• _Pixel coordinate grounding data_
* * * * *

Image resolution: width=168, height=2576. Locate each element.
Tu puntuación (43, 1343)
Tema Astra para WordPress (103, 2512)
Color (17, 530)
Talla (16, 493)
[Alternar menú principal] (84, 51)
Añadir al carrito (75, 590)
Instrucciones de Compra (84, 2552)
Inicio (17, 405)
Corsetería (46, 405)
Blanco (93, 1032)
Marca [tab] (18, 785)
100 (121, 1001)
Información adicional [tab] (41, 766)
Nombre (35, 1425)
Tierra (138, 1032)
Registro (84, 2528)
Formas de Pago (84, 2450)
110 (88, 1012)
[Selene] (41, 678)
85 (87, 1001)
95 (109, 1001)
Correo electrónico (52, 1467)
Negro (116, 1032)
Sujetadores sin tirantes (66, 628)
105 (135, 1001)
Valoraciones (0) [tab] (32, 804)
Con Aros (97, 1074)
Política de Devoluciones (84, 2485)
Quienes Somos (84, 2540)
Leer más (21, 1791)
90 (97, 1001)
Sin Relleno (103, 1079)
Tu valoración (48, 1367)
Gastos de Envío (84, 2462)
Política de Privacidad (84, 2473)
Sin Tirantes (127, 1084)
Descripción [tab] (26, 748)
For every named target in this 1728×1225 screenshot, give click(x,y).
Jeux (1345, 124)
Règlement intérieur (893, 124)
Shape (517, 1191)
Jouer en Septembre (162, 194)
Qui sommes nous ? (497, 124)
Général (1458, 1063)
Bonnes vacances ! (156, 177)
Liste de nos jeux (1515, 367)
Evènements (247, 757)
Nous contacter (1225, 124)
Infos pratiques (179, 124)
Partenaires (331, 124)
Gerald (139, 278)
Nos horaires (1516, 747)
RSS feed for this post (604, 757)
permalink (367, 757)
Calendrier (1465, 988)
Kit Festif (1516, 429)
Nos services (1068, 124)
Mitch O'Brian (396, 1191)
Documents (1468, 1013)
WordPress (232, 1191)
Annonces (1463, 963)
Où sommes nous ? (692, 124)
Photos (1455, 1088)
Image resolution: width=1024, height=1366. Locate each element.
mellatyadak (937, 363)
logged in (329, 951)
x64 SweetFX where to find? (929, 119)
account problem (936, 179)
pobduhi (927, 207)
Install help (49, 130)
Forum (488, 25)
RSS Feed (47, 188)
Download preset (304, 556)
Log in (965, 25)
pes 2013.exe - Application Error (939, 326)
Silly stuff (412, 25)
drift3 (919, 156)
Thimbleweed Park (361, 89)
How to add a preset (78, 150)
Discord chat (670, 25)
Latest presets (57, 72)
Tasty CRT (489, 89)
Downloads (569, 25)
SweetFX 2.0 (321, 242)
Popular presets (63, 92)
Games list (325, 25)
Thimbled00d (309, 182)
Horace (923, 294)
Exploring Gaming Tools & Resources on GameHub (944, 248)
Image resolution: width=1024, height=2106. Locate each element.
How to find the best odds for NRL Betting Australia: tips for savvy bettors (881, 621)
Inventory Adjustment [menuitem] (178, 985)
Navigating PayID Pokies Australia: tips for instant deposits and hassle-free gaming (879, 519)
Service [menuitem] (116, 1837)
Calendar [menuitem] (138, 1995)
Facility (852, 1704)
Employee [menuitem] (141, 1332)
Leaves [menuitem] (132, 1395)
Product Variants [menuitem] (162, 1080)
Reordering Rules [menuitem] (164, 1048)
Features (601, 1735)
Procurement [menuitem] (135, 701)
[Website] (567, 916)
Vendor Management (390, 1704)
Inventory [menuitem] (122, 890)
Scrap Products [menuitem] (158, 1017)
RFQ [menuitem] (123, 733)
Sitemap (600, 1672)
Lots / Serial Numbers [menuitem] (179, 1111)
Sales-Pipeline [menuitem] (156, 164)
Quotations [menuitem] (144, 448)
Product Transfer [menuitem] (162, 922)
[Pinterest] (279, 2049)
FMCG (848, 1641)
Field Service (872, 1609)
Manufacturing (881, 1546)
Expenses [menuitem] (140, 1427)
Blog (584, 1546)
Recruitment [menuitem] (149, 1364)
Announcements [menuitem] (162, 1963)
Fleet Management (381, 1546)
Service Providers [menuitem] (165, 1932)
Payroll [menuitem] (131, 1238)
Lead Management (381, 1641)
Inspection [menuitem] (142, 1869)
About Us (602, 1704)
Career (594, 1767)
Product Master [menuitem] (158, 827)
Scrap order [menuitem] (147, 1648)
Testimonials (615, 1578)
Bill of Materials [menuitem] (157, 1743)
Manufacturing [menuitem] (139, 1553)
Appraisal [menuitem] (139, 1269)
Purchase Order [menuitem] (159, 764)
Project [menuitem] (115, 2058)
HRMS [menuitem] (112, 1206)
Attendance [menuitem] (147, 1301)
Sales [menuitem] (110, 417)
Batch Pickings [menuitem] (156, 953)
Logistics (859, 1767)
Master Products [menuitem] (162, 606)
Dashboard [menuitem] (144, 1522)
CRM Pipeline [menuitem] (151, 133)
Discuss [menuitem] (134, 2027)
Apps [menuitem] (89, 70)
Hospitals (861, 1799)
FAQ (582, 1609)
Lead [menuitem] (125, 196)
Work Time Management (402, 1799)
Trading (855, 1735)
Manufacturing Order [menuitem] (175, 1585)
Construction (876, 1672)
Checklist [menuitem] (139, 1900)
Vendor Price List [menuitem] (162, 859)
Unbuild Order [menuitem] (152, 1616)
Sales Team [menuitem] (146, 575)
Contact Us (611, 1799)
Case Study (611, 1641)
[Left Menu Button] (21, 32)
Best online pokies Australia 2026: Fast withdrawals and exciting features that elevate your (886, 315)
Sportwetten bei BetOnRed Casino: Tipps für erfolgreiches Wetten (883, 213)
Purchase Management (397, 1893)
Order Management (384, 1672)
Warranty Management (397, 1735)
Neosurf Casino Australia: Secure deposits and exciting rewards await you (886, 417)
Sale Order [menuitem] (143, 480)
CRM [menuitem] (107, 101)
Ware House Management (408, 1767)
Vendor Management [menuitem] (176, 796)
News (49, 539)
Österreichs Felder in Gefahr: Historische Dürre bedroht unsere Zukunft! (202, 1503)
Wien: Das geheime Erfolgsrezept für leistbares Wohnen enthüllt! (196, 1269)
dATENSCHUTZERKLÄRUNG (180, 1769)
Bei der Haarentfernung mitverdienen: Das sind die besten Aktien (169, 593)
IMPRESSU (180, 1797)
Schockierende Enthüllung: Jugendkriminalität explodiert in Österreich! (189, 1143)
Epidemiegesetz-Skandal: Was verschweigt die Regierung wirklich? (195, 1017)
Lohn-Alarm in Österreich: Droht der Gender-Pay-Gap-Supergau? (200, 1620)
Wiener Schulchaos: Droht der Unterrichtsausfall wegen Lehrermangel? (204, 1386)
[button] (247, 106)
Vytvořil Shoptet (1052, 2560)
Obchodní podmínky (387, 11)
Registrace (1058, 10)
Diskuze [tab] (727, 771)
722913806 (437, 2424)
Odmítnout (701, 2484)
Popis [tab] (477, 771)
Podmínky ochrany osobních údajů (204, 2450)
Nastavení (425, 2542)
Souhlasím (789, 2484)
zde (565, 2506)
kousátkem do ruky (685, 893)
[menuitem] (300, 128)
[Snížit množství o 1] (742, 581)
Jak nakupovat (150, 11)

* * * * *

• _WORK INSTRUCTIONS_
Each line above must be printed exactly as it appears.

• _SOLUTION FOR THIS EXERCISE_
Image resolution: width=168, height=2576. Locate each element.
Tu puntuación (43, 1343)
Tema Astra para WordPress (103, 2512)
Color (17, 530)
Talla (16, 493)
[Alternar menú principal] (84, 51)
Añadir al carrito (75, 590)
Instrucciones de Compra (84, 2552)
Inicio (17, 405)
Corsetería (46, 405)
Blanco (93, 1032)
Marca [tab] (18, 785)
100 (121, 1001)
Información adicional [tab] (41, 766)
Nombre (35, 1425)
Tierra (138, 1032)
Registro (84, 2528)
Formas de Pago (84, 2450)
110 (88, 1012)
[Selene] (41, 678)
85 (87, 1001)
95 (109, 1001)
Correo electrónico (52, 1467)
Negro (116, 1032)
Sujetadores sin tirantes (66, 628)
105 (135, 1001)
Valoraciones (0) [tab] (32, 804)
Con Aros (97, 1074)
Política de Devoluciones (84, 2485)
Quienes Somos (84, 2540)
Leer más (21, 1791)
90 (97, 1001)
Sin Relleno (103, 1079)
Tu valoración (48, 1367)
Gastos de Envío (84, 2462)
Política de Privacidad (84, 2473)
Sin Tirantes (127, 1084)
Descripción [tab] (26, 748)
For every named target in this 1728×1225 screenshot, give click(x,y).
Jeux (1345, 124)
Règlement intérieur (893, 124)
Shape (517, 1191)
Jouer en Septembre (162, 194)
Qui sommes nous ? (497, 124)
Général (1458, 1063)
Bonnes vacances ! (156, 177)
Liste de nos jeux (1515, 367)
Evènements (247, 757)
Nous contacter (1225, 124)
Infos pratiques (179, 124)
Partenaires (331, 124)
Gerald (139, 278)
Nos horaires (1516, 747)
RSS feed for this post (604, 757)
permalink (367, 757)
Calendrier (1465, 988)
Kit Festif (1516, 429)
Nos services (1068, 124)
Mitch O'Brian (396, 1191)
Documents (1468, 1013)
WordPress (232, 1191)
Annonces (1463, 963)
Où sommes nous ? (692, 124)
Photos (1455, 1088)
Image resolution: width=1024, height=1366. Locate each element.
mellatyadak (937, 363)
logged in (329, 951)
x64 SweetFX where to find? (929, 119)
account problem (936, 179)
pobduhi (927, 207)
Install help (49, 130)
Forum (488, 25)
RSS Feed (47, 188)
Download preset (304, 556)
Log in (965, 25)
pes 2013.exe - Application Error (939, 326)
Silly stuff (412, 25)
drift3 (919, 156)
Thimbleweed Park (361, 89)
How to add a preset (78, 150)
Discord chat (670, 25)
Latest presets (57, 72)
Tasty CRT (489, 89)
Downloads (569, 25)
SweetFX 2.0 (321, 242)
Popular presets (63, 92)
Games list (325, 25)
Thimbled00d (309, 182)
Horace (923, 294)
Exploring Gaming Tools & Resources on GameHub (944, 248)
Image resolution: width=1024, height=2106. Locate each element.
How to find the best odds for NRL Betting Australia: tips for savvy bettors (881, 621)
Inventory Adjustment [menuitem] (178, 985)
Navigating PayID Pokies Australia: tips for instant deposits and hassle-free gaming (879, 519)
Service [menuitem] (116, 1837)
Calendar [menuitem] (138, 1995)
Facility (852, 1704)
Employee [menuitem] (141, 1332)
Leaves [menuitem] (132, 1395)
Product Variants [menuitem] (162, 1080)
Reordering Rules [menuitem] (164, 1048)
Features (601, 1735)
Procurement [menuitem] (135, 701)
[Website] (567, 916)
Vendor Management (390, 1704)
Inventory [menuitem] (122, 890)
Scrap Products [menuitem] (158, 1017)
RFQ [menuitem] (123, 733)
Sitemap (600, 1672)
Lots / Serial Numbers [menuitem] (179, 1111)
Sales-Pipeline [menuitem] (156, 164)
Quotations [menuitem] (144, 448)
Product Transfer [menuitem] (162, 922)
[Pinterest] (279, 2049)
FMCG (848, 1641)
Field Service (872, 1609)
Manufacturing (881, 1546)
Expenses [menuitem] (140, 1427)
Blog (584, 1546)
Recruitment [menuitem] (149, 1364)
Announcements [menuitem] (162, 1963)
Fleet Management (381, 1546)
Service Providers [menuitem] (165, 1932)
Payroll [menuitem] (131, 1238)
Lead Management (381, 1641)
Inspection [menuitem] (142, 1869)
About Us (602, 1704)
Career (594, 1767)
Product Master [menuitem] (158, 827)
Scrap order [menuitem] (147, 1648)
Testimonials (615, 1578)
Bill of Materials [menuitem] (157, 1743)
Manufacturing [menuitem] (139, 1553)
Appraisal [menuitem] (139, 1269)
Purchase Order [menuitem] (159, 764)
Project [menuitem] (115, 2058)
HRMS [menuitem] (112, 1206)
Attendance [menuitem] (147, 1301)
Sales [menuitem] (110, 417)
Batch Pickings [menuitem] (156, 953)
Logistics (859, 1767)
Master Products [menuitem] (162, 606)
Dashboard [menuitem] (144, 1522)
CRM Pipeline [menuitem] (151, 133)
Discuss [menuitem] (134, 2027)
Apps [menuitem] (89, 70)
Hospitals (861, 1799)
FAQ (582, 1609)
Lead [menuitem] (125, 196)
Work Time Management (402, 1799)
Trading (855, 1735)
Manufacturing Order [menuitem] (175, 1585)
Construction (876, 1672)
Checklist [menuitem] (139, 1900)
Vendor Price List [menuitem] (162, 859)
Unbuild Order [menuitem] (152, 1616)
Sales Team [menuitem] (146, 575)
Contact Us (611, 1799)
Case Study (611, 1641)
[Left Menu Button] (21, 32)
Best online pokies Australia 2026: Fast withdrawals and exciting features that elevate your (886, 315)
Sportwetten bei BetOnRed Casino: Tipps für erfolgreiches Wetten (883, 213)
Purchase Management (397, 1893)
Order Management (384, 1672)
Warranty Management (397, 1735)
Neosurf Casino Australia: Secure deposits and exciting rewards await you (886, 417)
Sale Order [menuitem] (143, 480)
CRM [menuitem] (107, 101)
Ware House Management (408, 1767)
Vendor Management [menuitem] (176, 796)
News (49, 539)
Österreichs Felder in Gefahr: Historische Dürre bedroht unsere Zukunft! (202, 1503)
Wien: Das geheime Erfolgsrezept für leistbares Wohnen enthüllt! (196, 1269)
dATENSCHUTZERKLÄRUNG (180, 1769)
Bei der Haarentfernung mitverdienen: Das sind die besten Aktien (169, 593)
IMPRESSU (180, 1797)
Schockierende Enthüllung: Jugendkriminalität explodiert in Österreich! (189, 1143)
Epidemiegesetz-Skandal: Was verschweigt die Regierung wirklich? (195, 1017)
Lohn-Alarm in Österreich: Droht der Gender-Pay-Gap-Supergau? (200, 1620)
Wiener Schulchaos: Droht der Unterrichtsausfall wegen Lehrermangel? (204, 1386)
[button] (247, 106)
Vytvořil Shoptet (1052, 2560)
Obchodní podmínky (387, 11)
Registrace (1058, 10)
Diskuze [tab] (727, 771)
722913806 (437, 2424)
Odmítnout (701, 2484)
Popis [tab] (477, 771)
Podmínky ochrany osobních údajů (204, 2450)
Nastavení (425, 2542)
Souhlasím (789, 2484)
zde (565, 2506)
kousátkem do ruky (685, 893)
[menuitem] (300, 128)
[Snížit množství o 1] (742, 581)
Jak nakupovat (150, 11)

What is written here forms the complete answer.